GIVEN TEXT.
+++++
Approach curve on silicon

This example uses both the FDM and PDM to calculate the decay of the SNOM amplitude, \(s_n \propto \alpha_{eff, n}\), for different demodulation harmonics, \(n\) as the SNOM tip is moved in the \(z\) direction, away from a sample of bulk silicon.

import matplotlib.pyplot as plt
import numpy as np

import snompy

# Set some experimental parameters for an AFM approach curve
z_tip = np.linspace(0, 60e-9, 512)  # Define an approach curve
A_tip = 20e-9  # AFM tip tapping amplitude
harmonics = np.array([2, 3, 4])  # Harmonics for demodulation
eps_Si = 11.7  # Si permitivitty in the mid-infrared
sample = snompy.bulk_sample(eps_sub=eps_Si)  # Sample object

# Calculate the effective polarizability using FDM and PDM
alpha_eff_fdm = snompy.fdm.eff_pol_n(
    sample=sample,
    A_tip=A_tip,
    n=harmonics,
    z_tip=z_tip[:, np.newaxis],  # newaxis added for array broadcasting
)
+++++
DATA SHOWN.
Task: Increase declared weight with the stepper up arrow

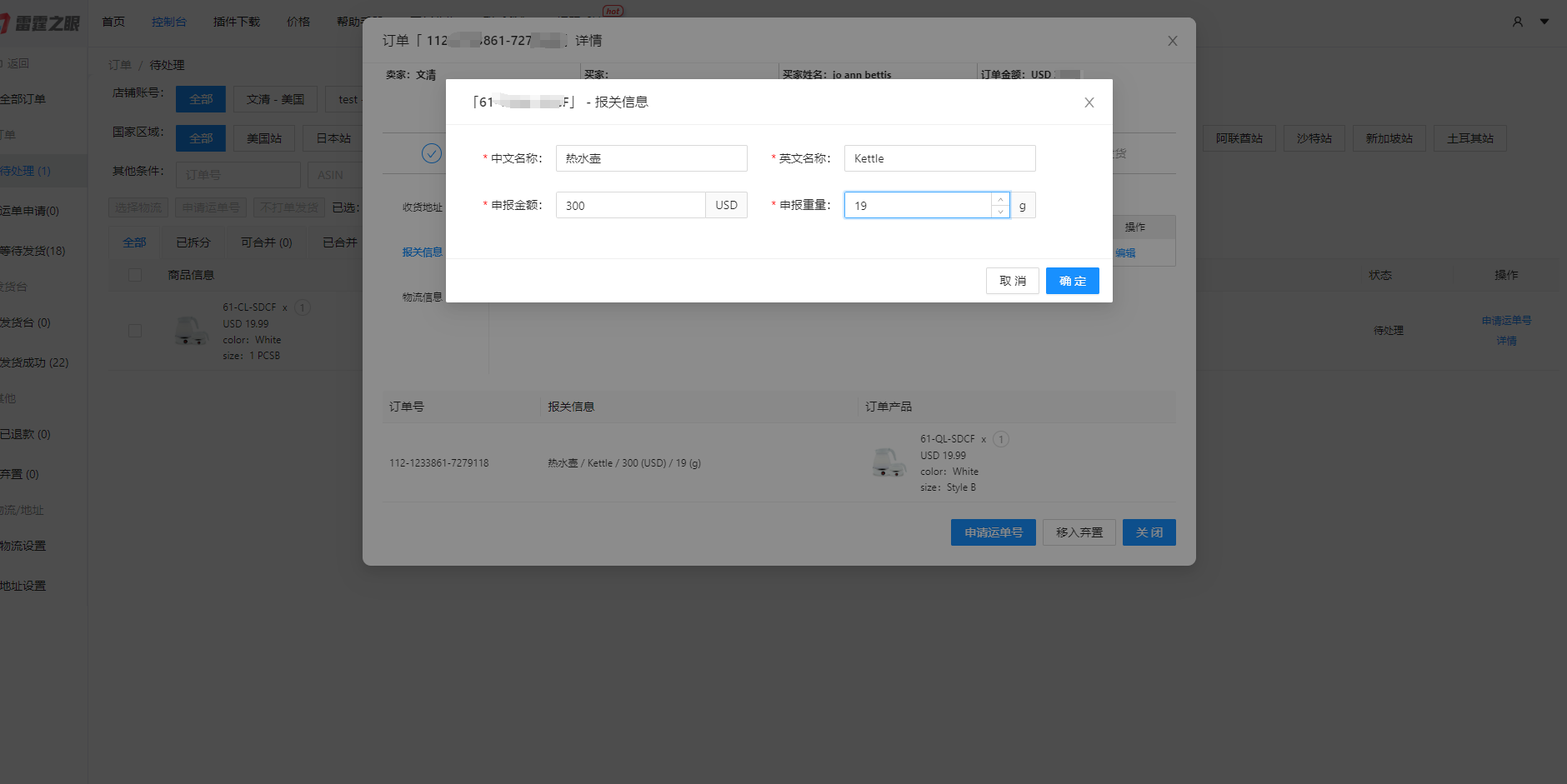Action: click(x=999, y=199)
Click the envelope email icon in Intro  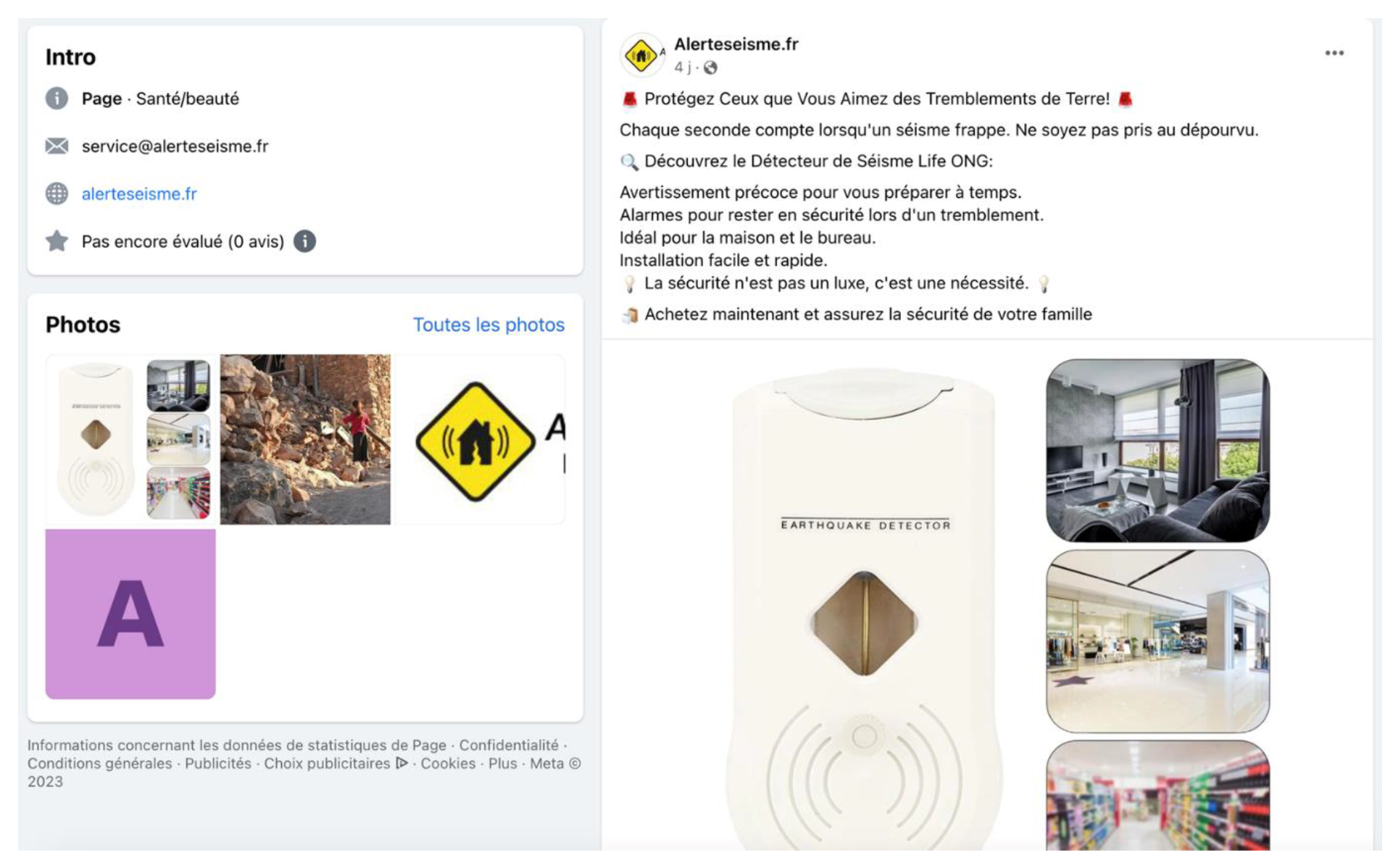57,146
+++++
Write out the part of the silicon approach-curve text between "Approach curve on" and "of bulk silicon.", inclusive. The lines shown here were taken from a separate source.

FINAL RESULT.
Approach curve on silicon

This example uses both the FDM and PDM to calculate the decay of the SNOM amplitude, \(s_n \propto \alpha_{eff, n}\), for different demodulation harmonics, \(n\) as the SNOM tip is moved in the \(z\) direction, away from a sample of bulk silicon.